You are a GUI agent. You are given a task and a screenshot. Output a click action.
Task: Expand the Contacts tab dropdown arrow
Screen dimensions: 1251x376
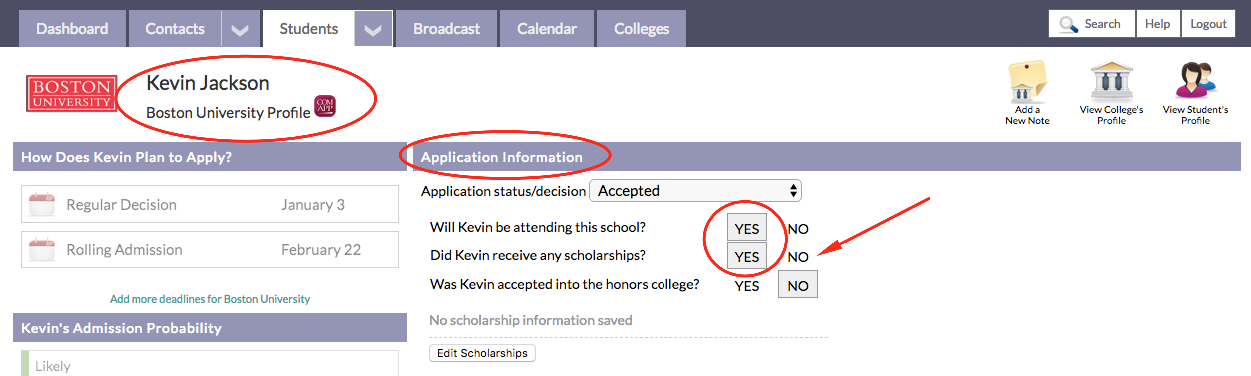(x=239, y=29)
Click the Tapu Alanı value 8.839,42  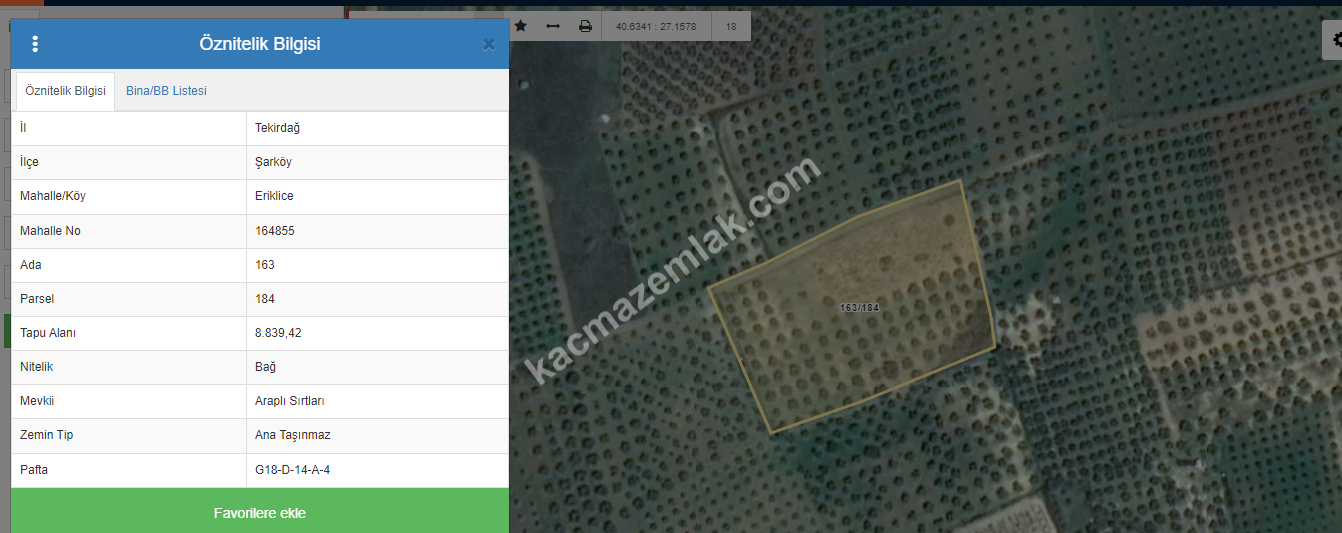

------------------------------------------------------------------------

Your objective —
Copy the entries exactly. Leave out the images.

Task response —
You are a GUI agent. You are given a task and a screenshot. Output a click action.
Task: Expand the Contacts tab dropdown arrow
Screen dimensions: 1251x376
(x=239, y=29)
Click the Tapu Alanı value 8.839,42  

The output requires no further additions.